Спрашивать, почему едет с ним Павлина Романовна, мне не надо было: я и раньше слышал, что она выходит за летчика замуж, но пока не верил в это.
Еще с большей злостью на летчика выбежал я из Петраковой хаты.
После светлой комнаты вечерние сумерки на улице будто стали гуще. Луна еще не взошла, а поэтому в вечерней темноте, очень уж ярким пятном, которое, кажется, раздвигало в стороны густую черноту, светилась новая Демидькова пятистенка. Демидька пока что не закончил ее строить, и поэтому на улице, под окнами, стояли еще козлы, на которых лежало толстое, до середины распиленное бревно — одна половина уже доски, а другая — еще кругляк. Да и доски так плотно прилегали одна к одной, что и эта часть казалась непиленой. И только клин, забитый меж двух досок (чтобы не зажимало пилу), напоминал о том, что бревно недавно пилили. Еще позавчера я сам видел, как тут работали Демидька с Микитой: Демидька на одной ноге стоял высоко на бревне (и как только он туда влез!) и, притопывая деревяшкой, взмахивая, точно крыльями, обеими руками перед собою, легко подавал пилу вниз, где, прищурив один глаз, внимательно, чтоб не отступить от шнура, отбитого углем, следил за пилою дядька Микита. Именно тогда Миките попала соринка в глаз, и он долго бегал вокруг верстака и клял все подряд — доски, пилу, Демидьку, а заодно и его новый дом.
Около третьего в деревне колодца кто-то гремел ведрами. Когда я подошел ближе и уже немного осмотрелся после света в Петраковой хате, узнал Лысую Татьянку, которая, несмотря на темень, носила воду: свадьба, что гремела чуть ли не напротив ее хаты, будто бы ее и не касалась. Она настолько замотала голову в платки, что на всем лице видны были только глаза и нос, которым она простуженно шмыгала.
То, что Татьянка встретилась мне около колодца, было неплохо. Откровенно говоря, я не очень-то любил заходить в ее просторную хату. Особенно после того, как однажды надумал купить у нее слив. Татьянка и до этого недолюбливала меня. А тогда она со злостью сказала, что ничего не продает и не раздает. Хотя в саду у нее ломились ветки от крупных, синих, созревших слив. Я, смущенный, вышел от Лысой Татьянки, и она так зло стукнула за мною дверью, что даже зазвенело: это выпала щеколда.
Тогда же я зашел к Туньтику. Тот насыпал мне целую шапку еще более крупных и еще более спелых слив, — где проведешь пальцем, там заблестит темная полоса! — насыпал просто так, без денег. Я долго и настойчиво совал ему в карман скомканные рубли, пока он не разозлился.
— Будешь мне совать, покуда я сливы назад из шапки не вытрясу.

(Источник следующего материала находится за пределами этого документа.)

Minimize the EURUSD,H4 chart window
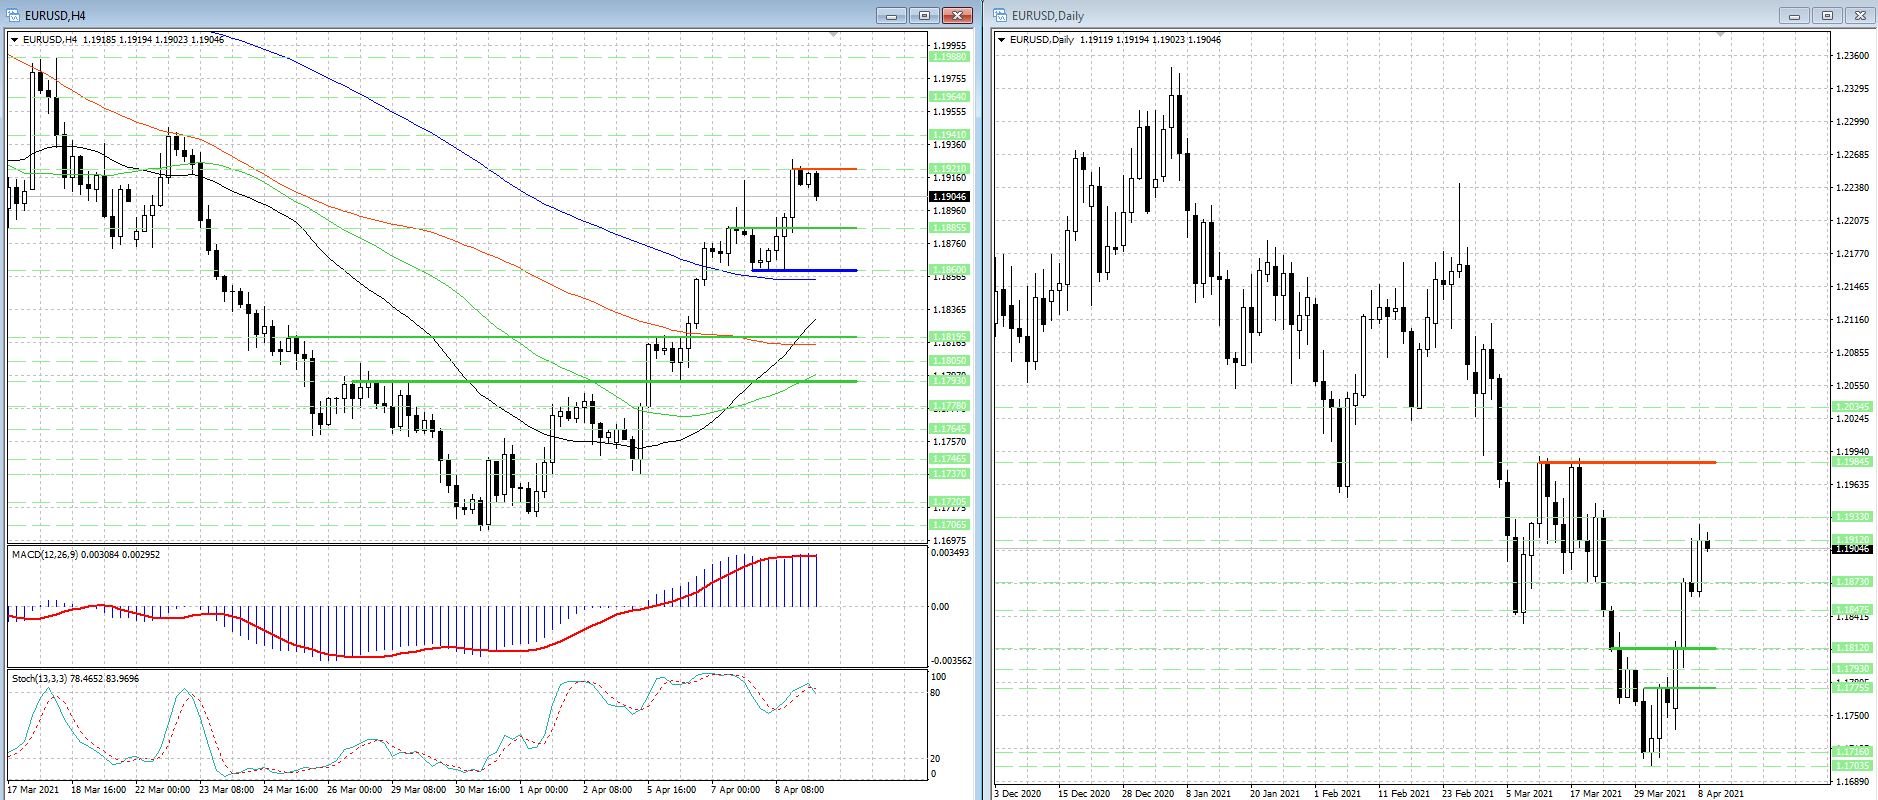 (891, 15)
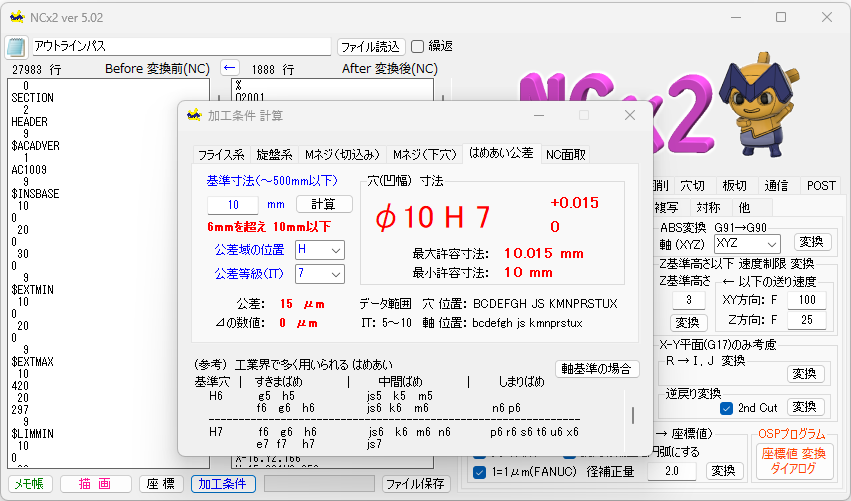Click the notepad icon beside the file path
The height and width of the screenshot is (501, 851).
point(15,47)
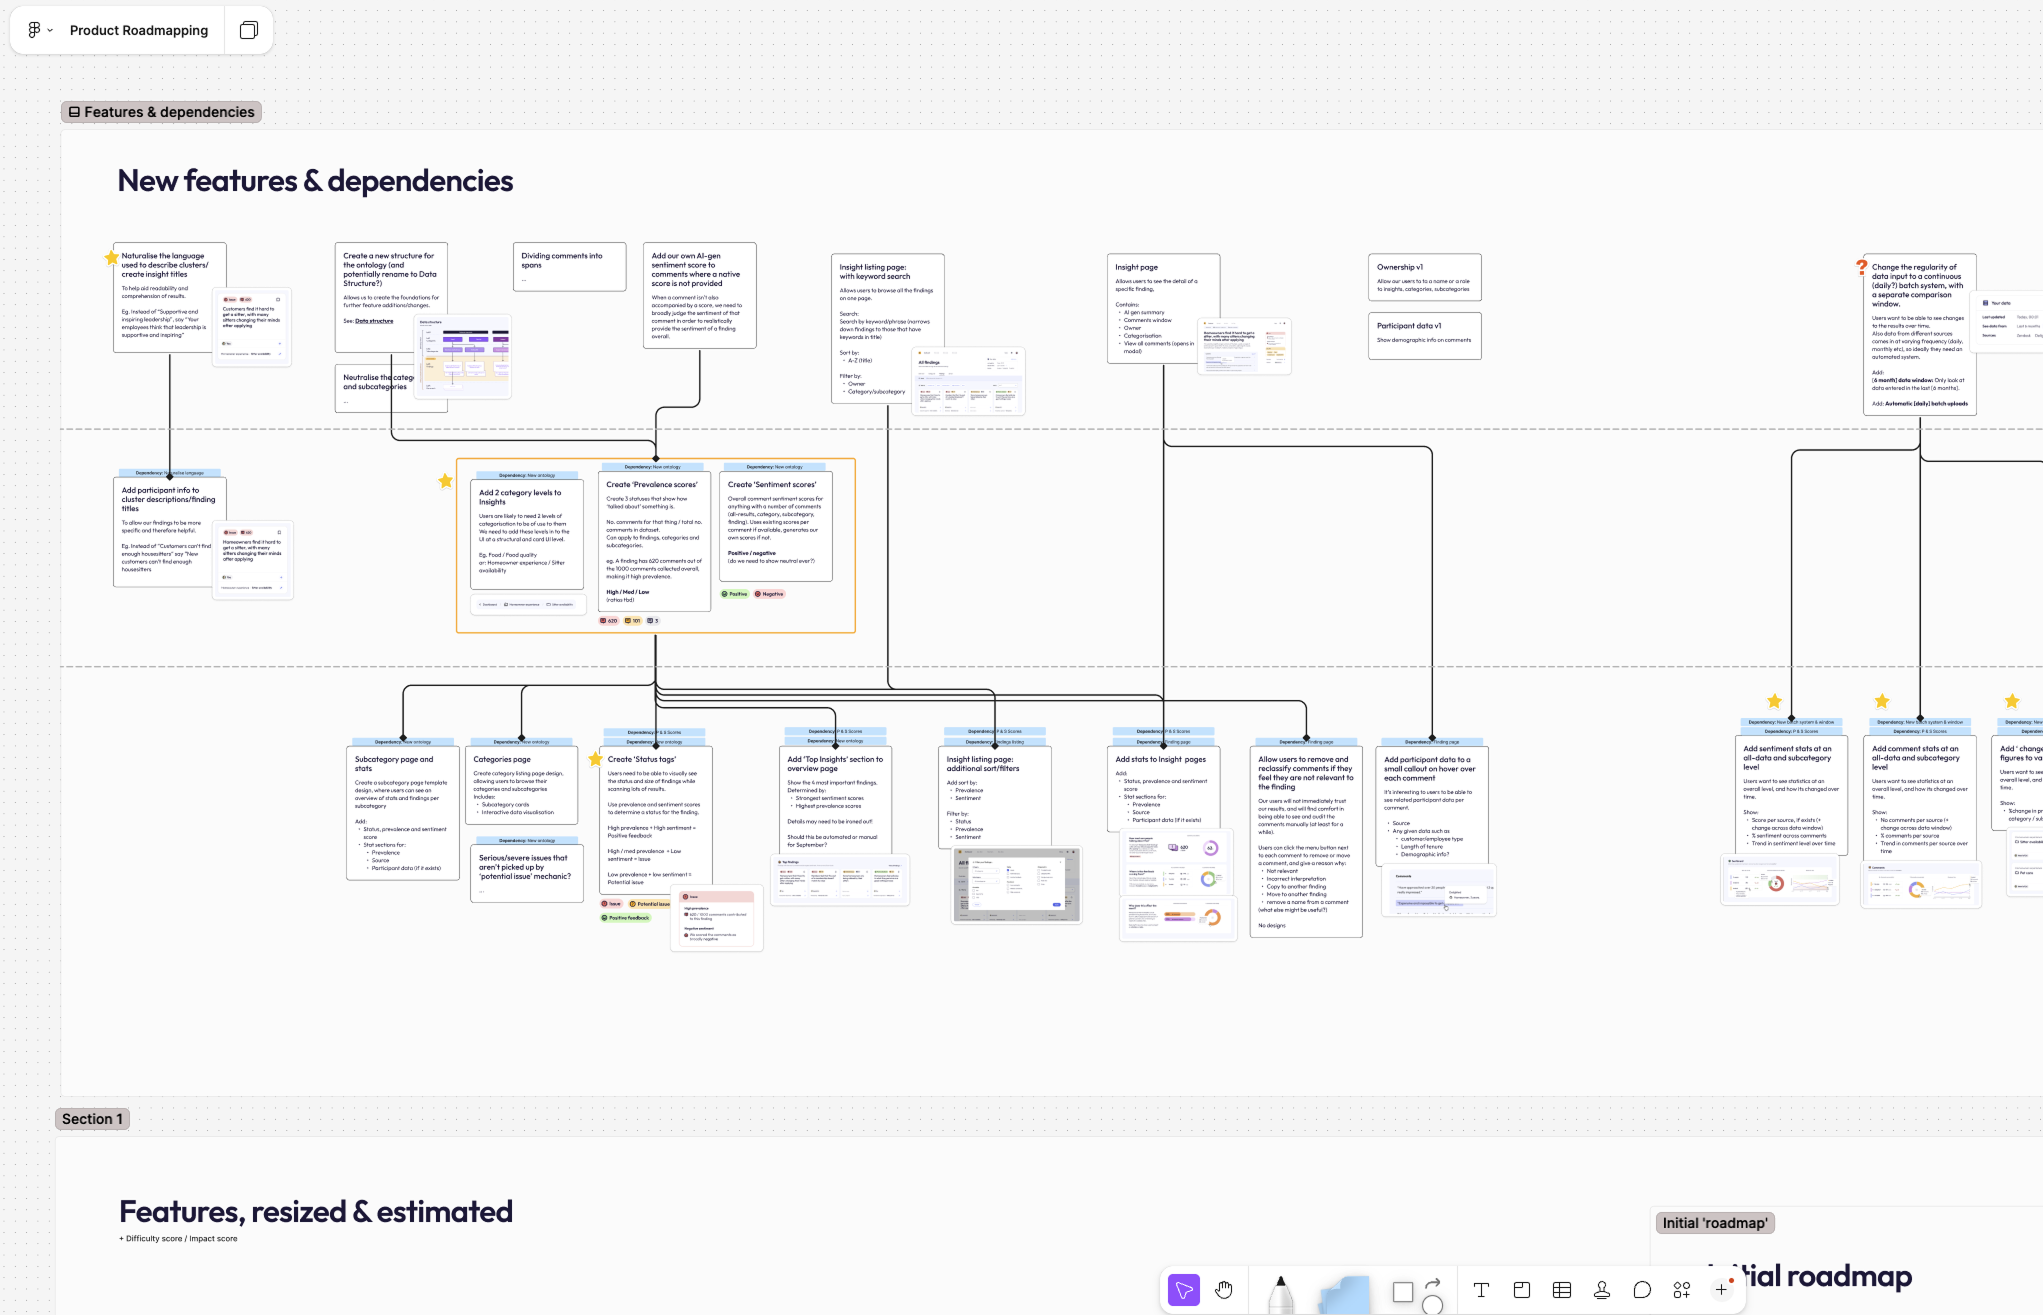
Task: Open the pages panel icon
Action: pyautogui.click(x=249, y=30)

Лысая Татьянка жила в просторной хате вдвоем со своим старым Нупреем. Но Нупрея нигде не было видно и слышно — все делала она сама. В Сябрыни смеялись, мол, Нупрей очень боится жены, и шутили, что Татьянка, когда дед в чем-нибудь провинится, наказывает его, как малое дитя: зажмет голову в колени, выдернет из дедовых штанов ремень и его же, Нупреевым, ремнем стегает, только эхо идет… А он крутит головой, зажатой в коленях, да просит: «А Татьяночка, не буду, а родненькая, не буду, а любименькая, не буду — только отпусти живым…» Даже говорили, что однажды сам Нупрей кому-то жаловался: «Знаешь, как только я голос подам, так она будто на хвост становится, чертом смотрит…»
Потому деда Нупрея не видали ни на свадьбах, ни на родинах — не бывал он ни на каких беседах. Никто не слышал, чтоб он смеялся, чтоб поднимал чарку, чтоб сидел где-нибудь на завалинке или на бревнах, где нередко собираются вечерами и в праздничные дни мужчины. Лысая Татьянка и сама редко когда выходила на люди. Она всегда была в платке, никогда его не снимала. Холоденок божился, что Татьянка совсем лысая. Все в Сябрыни знали это и без него, но вот видеть ее беду своими глазами никому не удавалось.